In Australia, close to 90% of people diagnosed with colorectal cancer at the earliest stage are alive five years later (if other causes of death are excluded). It is the most commonly occurring cancer in Australia (excluding non-melanomic skin cancer for which data are not available), and the second most common cancer-related cause of death. Colorectal cancer has features which set it apart from most other cancers. Most cases are thought to originate in benign lesions (adenomas), which can be detected and removed. Once a cancer develops it remains localised for a relatively long period, with a high proportion of people surviving five years after diagnosis if their cancer is detected and treated at this early stage. However, most cases are detected at a later stage and so, overall, close to 60% of people diagnosed with the disease survive five years (if other causes of death are excluded). This from IHT 22 Sep 2008.

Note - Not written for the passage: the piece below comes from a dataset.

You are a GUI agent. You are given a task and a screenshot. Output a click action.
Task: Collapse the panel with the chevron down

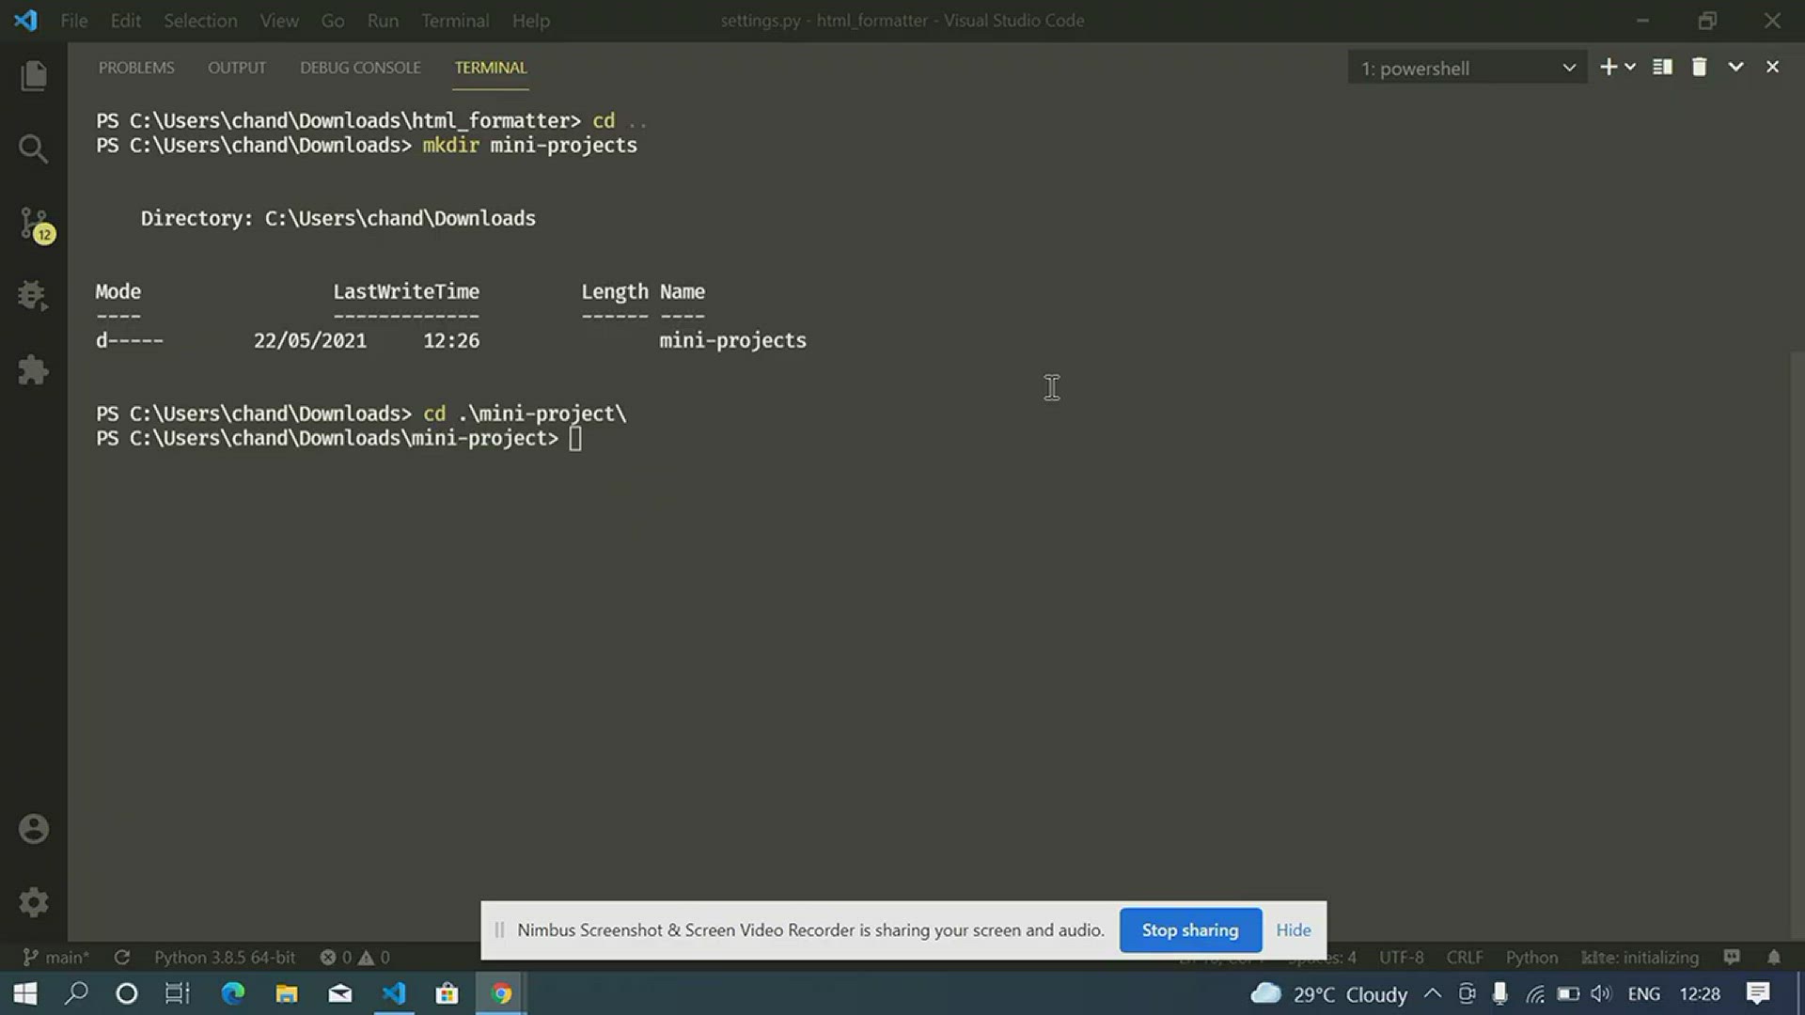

No more excuses for putting off a colonoscopy

If you’ve shied away from getting a colonoscopy to screen for colorectal cancer, two new studies may make you less reluctant. One study found that if a first colonoscopy is normal, patients can safely put off having another test for at least five years-and many experts would say at least 10 years. The other study found that so-called virtual colonoscopies, which use CT scans, are roughly as accurate as more intrusive colonoscopies at detecting dangerous growths.

Put those two findings together with colonoscopies’ proven ability to detect cancers and pre-cancerous growths, and there’s no excuse for procrastinating. In a standard colonoscopy, the doctor sedates a patient and then inserts a long flexible tube with a tiny camera at its tip into the rectum to view the interior lining of the colon. In a virtual colonoscopy, the doctor uses a CT scanner to produce detailed images of the colon’s interior. No sedation is required. In both cases, the patient has to take a laxative the day before to cleanse the colon for proper examination.

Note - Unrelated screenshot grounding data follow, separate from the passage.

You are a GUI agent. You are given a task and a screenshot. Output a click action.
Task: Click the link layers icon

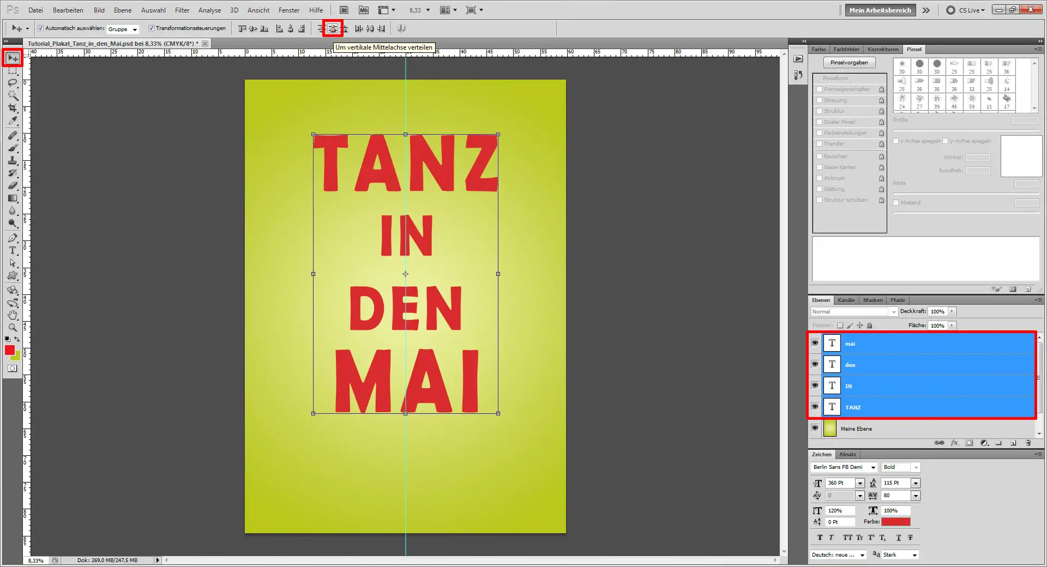pyautogui.click(x=940, y=443)
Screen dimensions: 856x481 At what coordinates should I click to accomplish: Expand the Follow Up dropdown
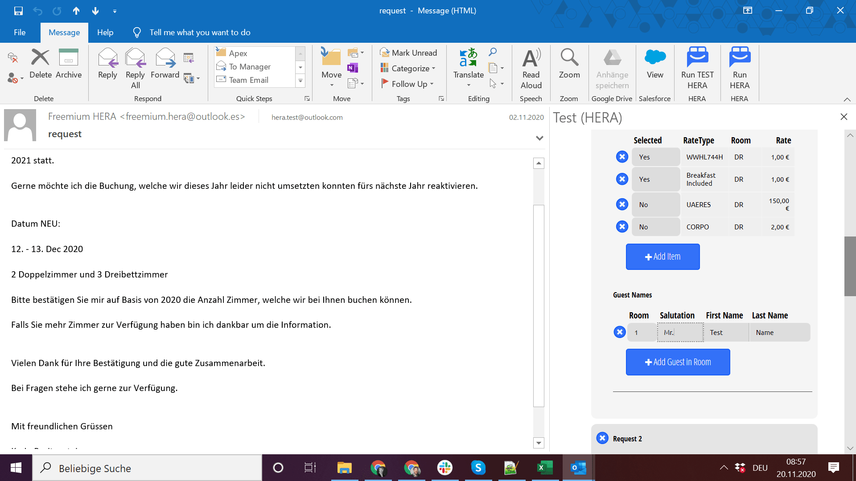pos(408,84)
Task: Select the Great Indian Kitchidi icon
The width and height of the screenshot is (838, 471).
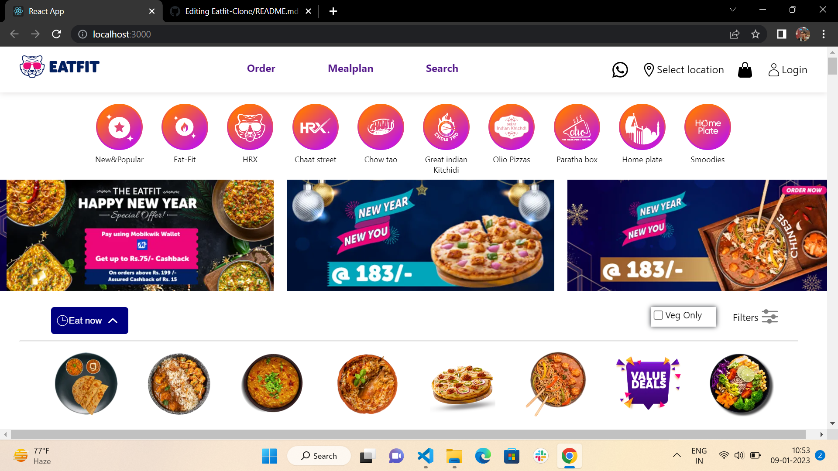Action: click(446, 127)
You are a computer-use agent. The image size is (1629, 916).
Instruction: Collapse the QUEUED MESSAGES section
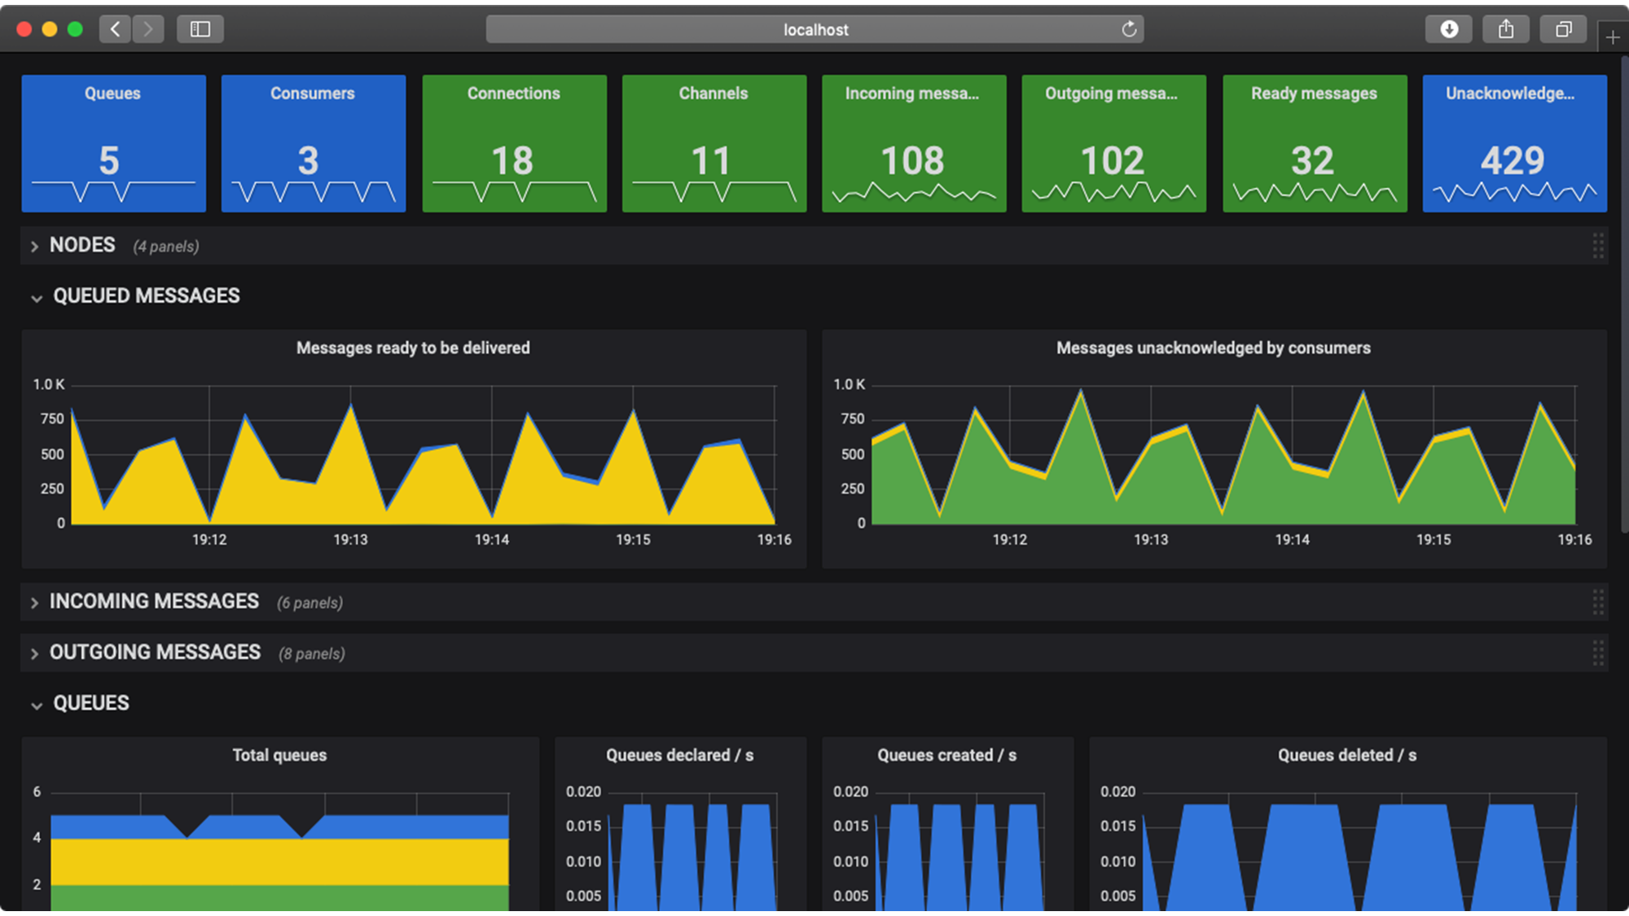37,297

A large multicenter trial of 2,600 patients in the United States sponsored by the National Cancer Institute has just reported in The New England Journal of Medicine [1] that virtual colonoscopies detected 90 percent of the cancers and precancerous polyps that had been detected by standard colonoscopy. The Cancer Institute deemed this "comparable accuracy."

A second study, also supported by the government and reported in The New England Journal, [2] looked at patients who had returned for a follow-up colonoscopy five years after getting a clean bill of health. Not a single cancer was found among 1,256 patients at the follow-up exam, and only a minuscule number of advanced polyps, whose likelihood of becoming cancer is not known.

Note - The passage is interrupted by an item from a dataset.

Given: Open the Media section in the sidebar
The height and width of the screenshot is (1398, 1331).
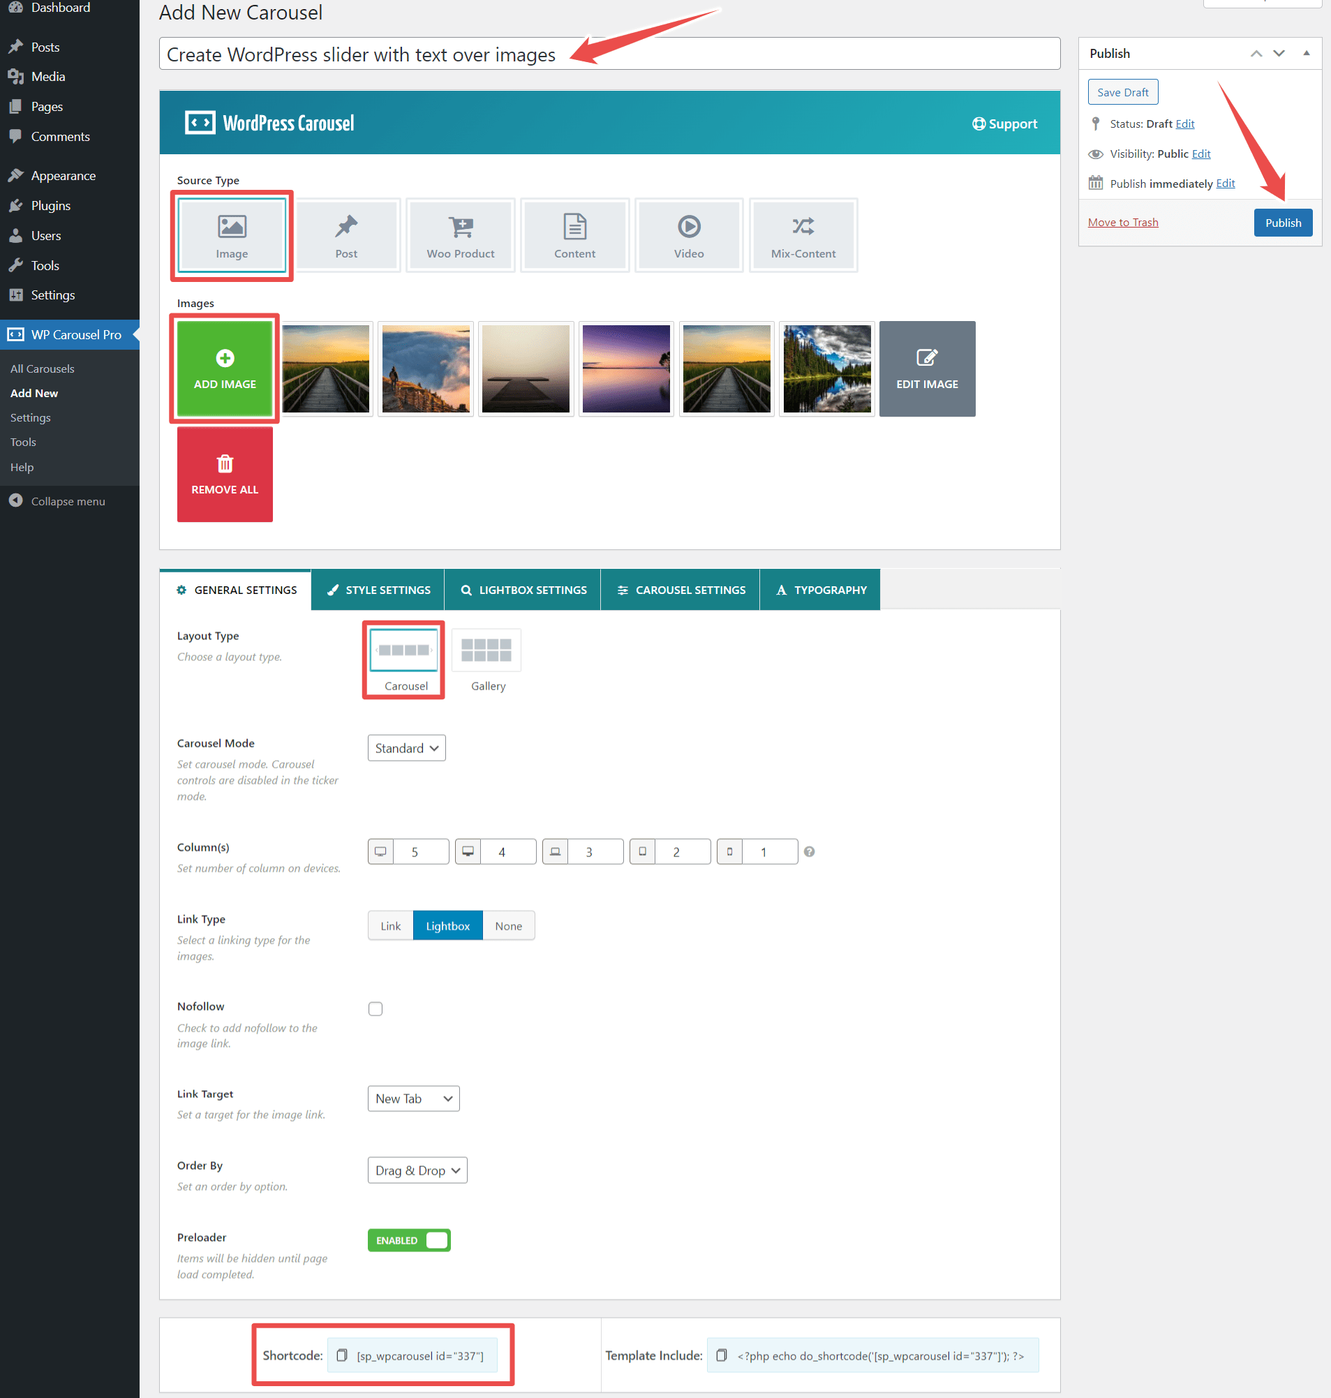Looking at the screenshot, I should (x=48, y=76).
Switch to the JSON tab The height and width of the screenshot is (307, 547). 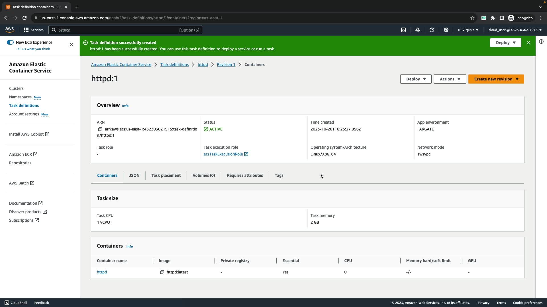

This study did not assess the effect of waiting 10 years between standard colonoscopy screenings-the interval recommended by the American Cancer Society and some professional guidelines-but the failure to find a single cancer after five years suggests that the 10-year interval may be reasonable.

Colorectal cancer is the third most common cancer in the United States, with an estimated 154,000 new cases last year, and the second most lethal cancer, causing 52,000 deaths last year. Yet a majority of Americans aged 50 or older fail to get screened. The chief importance of the two new studies may be their potential to entice more people to undergo screening that could save their lives.

In its editorial, the New England Journal observe

Screening for colorectal cancer has lagged behind other cancer screening, but it is now in a dynamic phase. New screening tests are available, and there is stronger evidence of their effectiveness. Screening rates in the United States have increased and are approaching the rates for long-established screening programs for breast and cervical cancer. The objective of screening has shifted from the early detection of cancers to prevention by means of detection and removal of adenomas, the precursors of most colorectal cancers. [3]

1. Accuracy of CT colonography for detection of large adenomas and cancers. Johnson CD et al. N Engl J Med 359:1207, 18 Sep 08
2. Five-year risk of colorectal neoplasia after negative screening colonoscopy. Imperiale TF, et al. N Engl J Med 359:1218, 18 Sep 08
3. Colorectal cancer screening on stronger footing. [Editorial] Fletcher RH. N Engl J Med 359:1285, 18 Sep 08.